Invoice reconciliation best practices

Invoice reconciliation best practices

Reconciling invoices regularly is one of the most important things you can do as a small business owner to maintain accurate accounting records and healthy cash flow. Follow these best practices to streamline your reconciliation procedure

Reconcile frequently 

Reconcile invoices often, at least once a month. The more often you reconcile, the less work you’ll have to do at once and the faster you can catch any discrepancies or fraudulent activity. Waiting too long can lead to issues like overdue payments, inaccurate book entries, and cash flow problems.

Centralize your records

Maintain organized records of all supplier invoices, purchase orders, and payments. Having everything in one place, whether digital or physical files, makes the reconciliation process much easier. You can quickly find invoice numbers, payment terms, and other details needed to match invoices to payments and accounting entries.

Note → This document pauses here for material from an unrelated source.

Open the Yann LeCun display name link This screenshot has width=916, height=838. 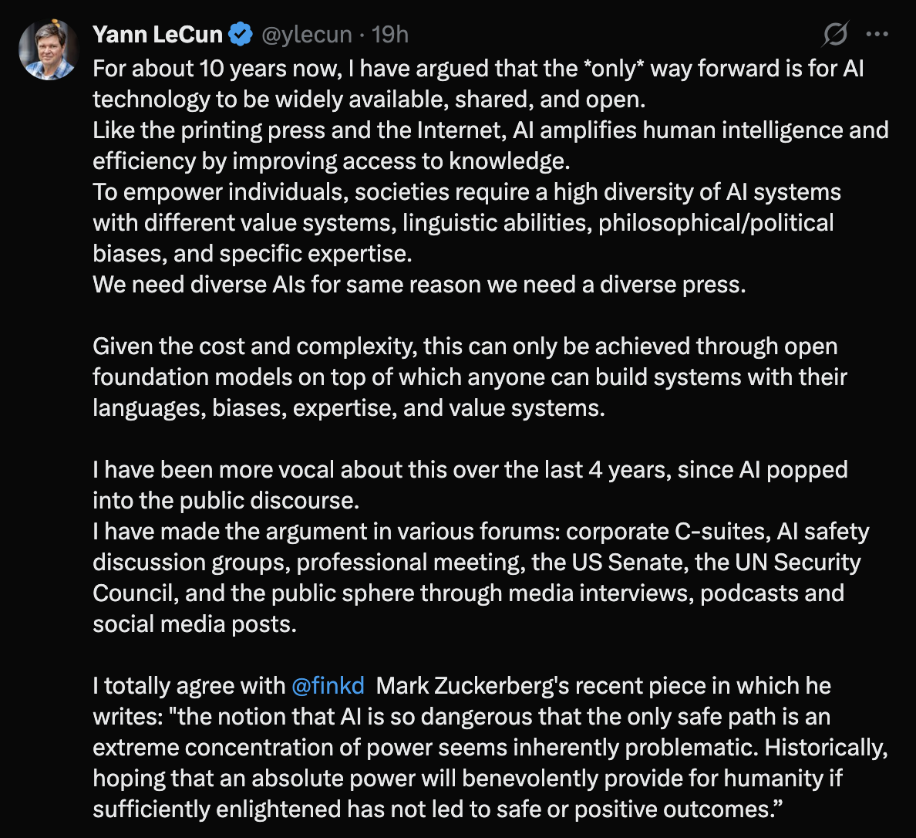point(158,35)
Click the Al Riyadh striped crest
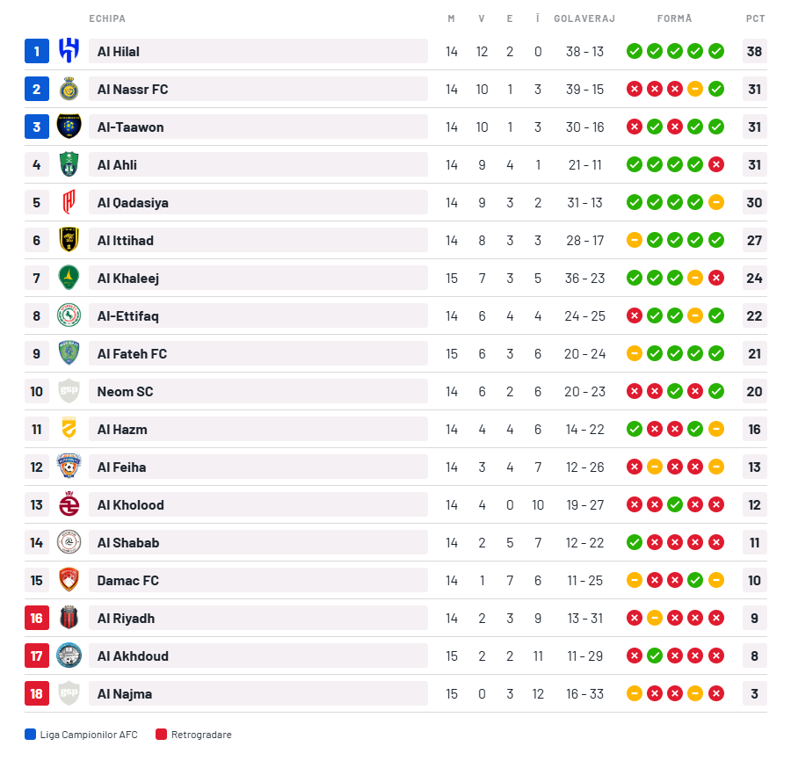Image resolution: width=791 pixels, height=768 pixels. pos(69,618)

Automate reconciliation processes

Use accounting software to automate as much of the process as possible. Many programs offer invoice matching and reconciliation features that can save you time. They can alert you to unmatched invoices, duplicate payments, or invoices lacking a purchase order. You can also set tolerance levels for small discrepancies.

Adopt three-way matching

Perform three-way matching of invoices, purchase orders, and payments. This helps ensure you’re only paying for what you actually ordered and received. It’s one of the best ways to prevent fraud and catch errors.

Connect your purchasing process

The details from purchase orders and receiving documents should match the information on invoices before payments are made. This end-to-end process integration simplifies reconciliation and reduces the chances of oversights.

Invoice reconciliation is the foundation of good financial health

In summary, reconciling invoices is vital for small businesses to manage finances, avoid issues, deter fraud, and gain financial insight. While it may seem tedious, the benefits to your business are well worth the effort. Automating the process through accounting software can save you time while still reaping the rewards.